Ayer, un buen amigo me volvió a comentar que las Memorias de Adriano, de Marguerite Yourcenar, en la traducción de Julio Cortázar, era una de sus lecturas 10.
Yo había comprado y hojeado esta novela, pero la guardé cuando no había llegado más allá de la página 3 ó 4.
Pero hoy la he recuperado del estante y he empezado a leerla. Iré transcribiendo aquellos párrafos que me gustan y añadiendo algún comentario (que la obra original no necesita, pues ya se expresa exquisitamente ella sola).

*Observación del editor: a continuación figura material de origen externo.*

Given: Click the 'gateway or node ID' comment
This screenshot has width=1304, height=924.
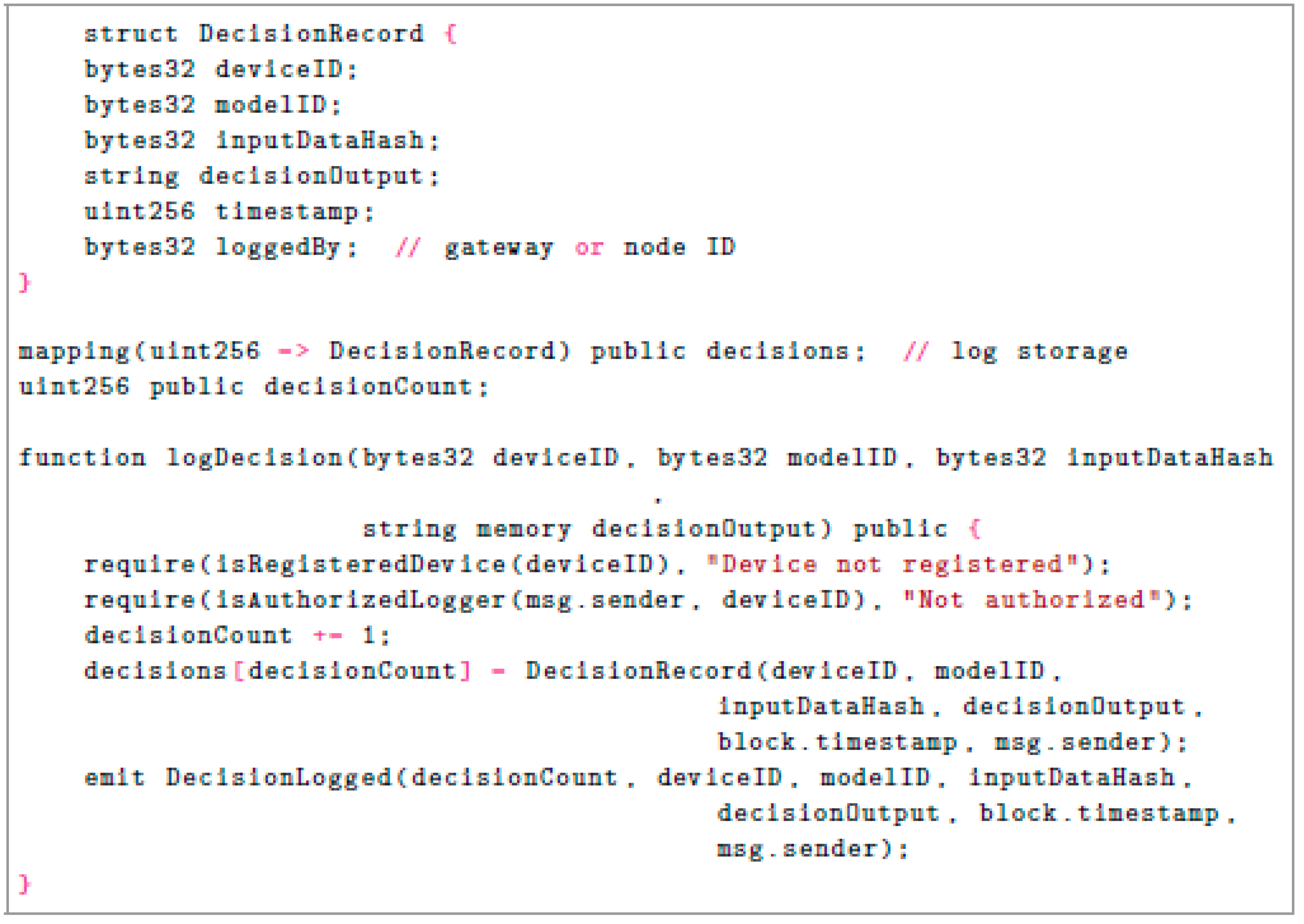Looking at the screenshot, I should pyautogui.click(x=589, y=247).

" En el caso de la mayoría de los seres, los contactos más ligeros y superficiales bastan para contentar nuestro deseo, y aun para hartarlo. Si insisten, multiplicándose en torno de una criatura única hasta envolverla por entero; si cada parcela de un cuerpo se llena para nosotros de tantas significaciones trastornadoras como los rasgos de un rostro; si un solo ser, en vez de inspirarnos irritación, placer o hastío, nos hostiga como una música y nos atormenta como un problema; si pasa de la periferia de nuestro universo a su centro, llegando a sernos más indispensable que nuestro propio ser, entonces tiene lugar el asombroso prodigio en el que veo, más que un simple juego de la carne, una invasión de la carne por el espíritu."